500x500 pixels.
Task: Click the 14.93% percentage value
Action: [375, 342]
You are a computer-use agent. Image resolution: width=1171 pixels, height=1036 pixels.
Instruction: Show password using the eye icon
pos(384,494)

—————

_Short problem_: Express every line of the material above as a Markdown table with the columns "No." and "Line". Give each line its own row, and leave out blank lines.

_Full solution_:
| No. | Line |
|---|---|
| 1 | 500x500 pixels. |
| 2 | Task: Click the 14.93% percentage value |
| 3 | Action: [375, 342] |
| 4 | You are a computer-use agent. Image resolution: width=1171 pixels, height=1036 pixels. |
| 5 | Instruction: Show password using the eye icon |
| 6 | pos(384,494) |